4 Experimental Result

The image was preprocessed by ENVI software V5.3.1 (image data preprocessing process such as orthorectification, image registration, image fusion and cropping). For different urban land cover, the optimal segmentation scale for image segmentation is 45, the merge scale is 85, and the texture kernel is 3. After that, five kinds of urban ecological land cover are classified by ENVI software, and urban land, water body, woodland, cultivated land, road and other land are classified one by one. Because other land and roads are difficult to distinguish, texture information is added to the classification process.

The classification results are shown in Fig. 7 and Fig. 7 (a) and (b) are the results without texture information and with texture information, respectively. They show that the use of texture information turns road pixels into urban land, making the classification result closer to reality. It can be seen from the classification results that some objects of the road are classified as urban land, which makes the display of urban land more complete. The sample points are used to evaluate the accuracy of the object-oriented classification method. Table 2 shows the accuracy evaluation results of the object-oriented classification method with or without texture information in SVM.

Fig. 7.
figure 7

Classification result map (a): without texture; (b) texture

From the accuracy evaluation results in Table 2, it can be seen that the classification effect of SVM is relatively good, the overall accuracy is above 95%, and the Kappa coefficient is greater than 0.95. Among them, the overall accuracy of the SVM classification results with texture features is the highest, reaching 97.41%, and the Kappa coefficient is 0.9605; the overall accuracy of the untextured SVM classification results is the second, with an overall accuracy of 96.89% and a Kappa coefficient of 0.9539. It is found from the table that the producer accuracy of road and other land with texture information is 99.44% and 88.33% respectively, while the producer accuracy without texture information is only 84.99% and 79.42% respectively.

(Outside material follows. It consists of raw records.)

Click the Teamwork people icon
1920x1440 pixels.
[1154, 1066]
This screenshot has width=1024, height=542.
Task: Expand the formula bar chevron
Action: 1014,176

From the two Fig. 8 and Fig. 9, it can be clearly found that the user accuracy and producer accuracy of all kinds of objects with texture information have good performance. Using the texture information in the classification rules, the accuracy of roads and other land use is greatly improved. From this point of view, the object-oriented classification method with texture information in this paper can improve the accuracy of urban areas, which is a promising method and should be extended to other urban land cover.

Fig. 8.
figure 8

User accuracy comparison with and without texture

Fig. 9.
figure 9

Producer accuracy comparison with or without texture

5 Conclusion

Based on the object-oriented method to extract spatial characteristics of land cover classification, GF-2 in the image is utilized to extract the urban land cover information, on the basis of image segmentation, the object using cover features information, Though the establishment of the classification system to classify urban land, water, woodland, arableland, road, and other land six land cover and evaluate it accuracy. The results show that the classification effect with texture feature information is better, and the classification accuracy is as high as 97.41%. But this object-oriented method still has some errors, which may be caused by the setting of the segmentation threshold, the availability of supervised classification and the complexity of land. Therefore, the next work will further refine the classification system to improve the accuracy and increase the segmentation and recognition of other types of data.